Gov’t working to remove stigma associated with persons living with disabilities
─ as $100,000 ‘special needs fund’ rolls out in Region Five
The PPP/C Administration is working diligently to remove all discrimination and stigma attached to persons living with disabilities (PWDs) through the first-ever distribution of the $100,000 ‘special needs fund’.
The move is in keeping with government’s manifesto promise to improve conditions for persons with special needs, including children living with disabilities, through the creation of improved facilities, services and job opportunities.
Human Services and Social Security Minister, Dr Vindhya Persaud told the Department of Public Information (DPI) that government is making strides in removing the stigma attached to persons living with disabilities.
“I think the fact that we are giving a one-off cash grant is showing the Ministry of Human Services’ commitment directly as well as government’s commitment; I think that that tells you how serious we are about stigma and about discrimination in particular because our cash grant is all inclusive ensuring that every child- child being defined as 18 years and below, is included from the hinterland to the coastland. So, that is removing discrimination with stigma.”
The minister was at the time facilitating the distribution of the fund at the Fort Wellington, Child Care and Protection Agency, Region Five (Mahaica-Berbice) on Wednesday.

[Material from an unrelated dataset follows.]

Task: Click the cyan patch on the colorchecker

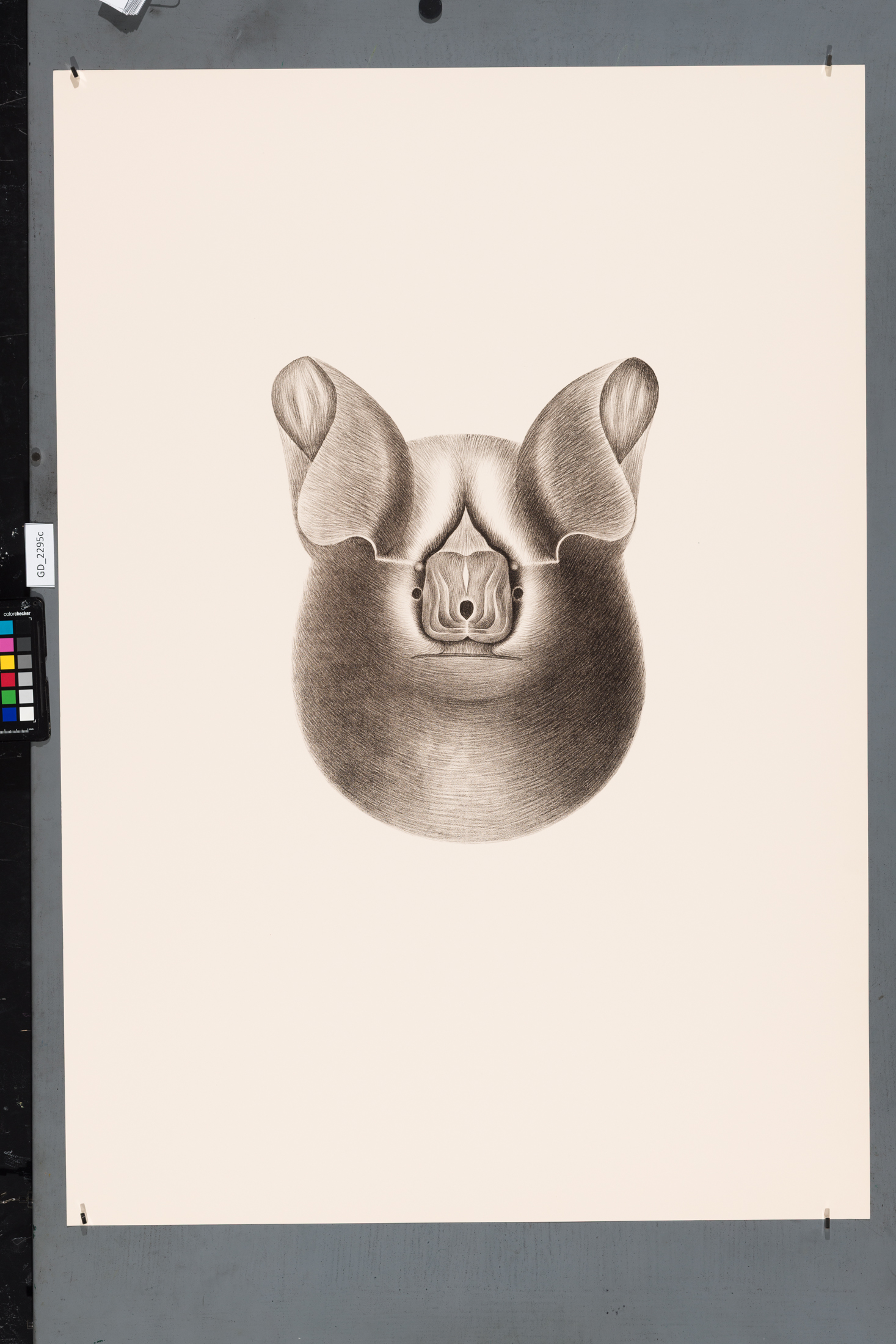Action: click(x=7, y=627)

Parents and Guardians were grateful and, in some cases, sentimental upon receiving the grant on behalf of their children.
Catalina O’Donoghue Noel was thankful for the timely contribution.

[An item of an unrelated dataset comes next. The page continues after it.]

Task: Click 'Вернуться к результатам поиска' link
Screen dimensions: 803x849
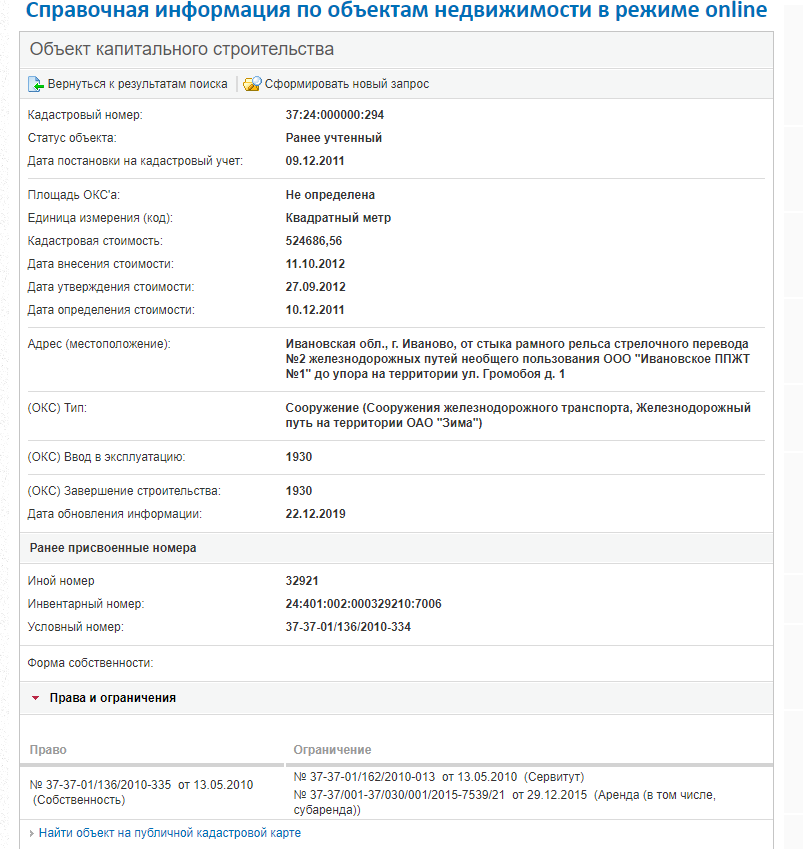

“Emmanuel, he has hernia and a hole in his heart and a girl she has an enlarge heart and liver and dyslexia – learning disabilities, as a single parent it’s a little tough… but I thank God still and I am grateful for today…at least it’s going to go a long way… I was scared and afraid to go out, but [with the ministry’s help] now I am not afraid or ashamed that my child has learning disabilities”
Ms. Fayeaun Johnson also expressed gratitude for the assistance.
“My child is with a disability 14 years now, she don’t do nothing for herself. I have to do everything for her, even her pampers. Taking her to school, going back for her and doing everything for her since she was one.”
Asked how the grant improves the life of her child she said, “as a single parent it is hard and I am thankful to the government and I hope it continues.“
“…I feel for the very first time I could have hold something form her to assist her from her day to day eating, clothing everything, I am so thankful for whatsoever come and may the lord bless the person who pays that attention to these kids… because most of the children does be financially embarrassed with a lot of things,” another parent, Keith Bryan Johnson told DPI.
Minister Persaud highlighted a number of initiatives being rolled out to reduce the constraints faced by parents and guardians caring for children with disabilities.
Among the programmes are the provision of free pampers, wheel chairs, hearing aids and white canes through the Difficult Circumstances Unit.
The ministry is also offering free technical and vocational training programmes which would enable adolescents and adults to gain employment. The programmes include Information and Communications Technology (ICT), with special emphasis using the jaw’s software for the visually impaired persons, garment construction, business management and marketing, among others.
His Excellency, Dr. Mohamed Irfaan Ali demonstrated his government’s commitment to improving the livelihood of PWDs when he announced the $100,000 cash grant in June 2022.
To further provide support to the vulnerable community, the president committed to having a classroom in every region dedicated to educating PWDs . This is his government’s vision of building an environment which caters to the needs of persons living with disabilities.